A Circular bar 1m long and of 8mm diameter is rigidly clamped at one end in a vertical position. A couple of magnitude of 2.5Nm is applied at the other end. As a result, a mirror fixed at this end deflects a spot of light by 15cm on a scale 1m away. Calculate the rigidity modulus of the bar?
Torque,ζ=(∏n[r][/4]∅)/2l where r is the radius of the rod,l is length,n is the rigidity modulus,∅is the angle of twist.

Applying given values in equation
=>n=4.1*10 raised to 10 N/m square

But the answer provided by this question is 8.3*10 raised to 10 N/m square.

Similarly another problem using same equation

Two cylinders P and Q of radii in the ratio 1:2 are soldered co axially. The free end of P is clamped and the free end of B is twisted by an angle of 17 degree. Determine the twist at the junction,if the cylinders are of the same length and made of the same material?

The answer I got is 17*16,i.e twist=272 degree.

But here also answer provided is wrong from my point of view.It is given only 16 degree.

If I have made any mistake,kindly correct me with explanation.

 

[CWatters]

Just a guess but did you use the diameter instead of the radius? I've not checked if that's the case. Perhaps show your working.

 

[easwar2641993]

Just a guess but did you use the diameter instead of the radius? I've not checked if that's the case. Perhaps show your working.

No .I used radius.

2.5Nm = (∏*n*(4*10 raised to -3)raised to 4*15*10 raised to -2)/2
i.e n = (2.5*2)/(∏*(4*10 raised to -3)raised to 4*15*10 raised to -2)
=>n=4.14*10 raised to 10 N/m square.

This is the answer for 1st question.

For the second.
Let the radius of P be r.Hence from the given ration,the radius of Q will be 2r.Given that length,rigidity modulus,length of both cylinders are EQUAL.Also for this case Torque,ζ is same for 2 cylinders.
For the first cylinder Q,
ζ/∅(q)=(∏n(2r)raised to 4)/2l
ζ/∅(q)=(16∏n(r)raised to 4)/2l ->equation(1) ; {∅(q) is the angle of twist of the cylinder Q}

For the second cylinder P,
ζ/∅(p)=(∏n(r)raised to 4)/2l ->equation(2) ; {∅(p) is the angle of twist of the cylinder P}

From equations (1) & (2),we have

ζ/∅(q)=16* ζ/∅(p)
But ∅(q) = 17 degree,it is given.And cancelling ζ on both sides
1/17=16/∅(p)

i.e ∅(p)=17*16=272 degree.

If there is anything to clear let me know.And if there is any mistake in my calculations or answers provided by the questions are wrong,then kindly inform me.

 

[CWatters]

Perhaps it's me but I'm having a hard time understanding where this equation came from and what is raised to what power..

Torque,ζ=(∏n[r][/4]∅)/2l

How did you get that and can you use the "go advanced" button.

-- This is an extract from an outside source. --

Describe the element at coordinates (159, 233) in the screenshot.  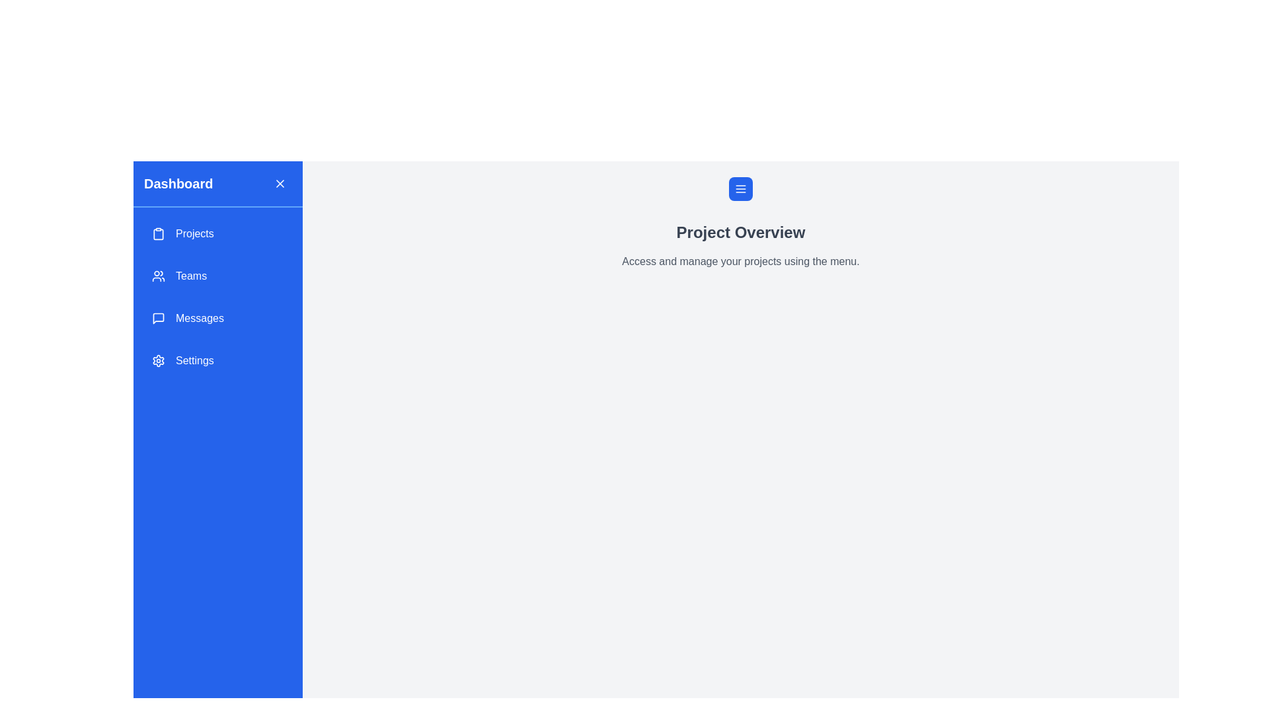
I see `the clipboard-shaped icon located in the left sidebar menu, next to the text 'Projects'` at that location.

Let's you add superscripts.

 

[easwar2641993]

Perhaps it's me but I'm having a hard time understanding where this equation came from and what is raised to what power..



How did you get that and can you use the "go advanced" button. Let's you add superscripts.

Actually I have no idea how to raise terms to some power here.But I will repeat that
ζ=(∏*n*r raised to 4*∅)/2l
where ζ is the torque acting on the body,∏ is pie or 3.14,n is the Rigidity modulus of the material of the cylinder,r is the radius of it,∅ is the angle of twist,and l is the length of the cylinder.
Actually this is the equation of Torsional Couple. I don't know whether this problem should be posted on "Advanced Section" of this forum.By the way I am undergraduate Physics student.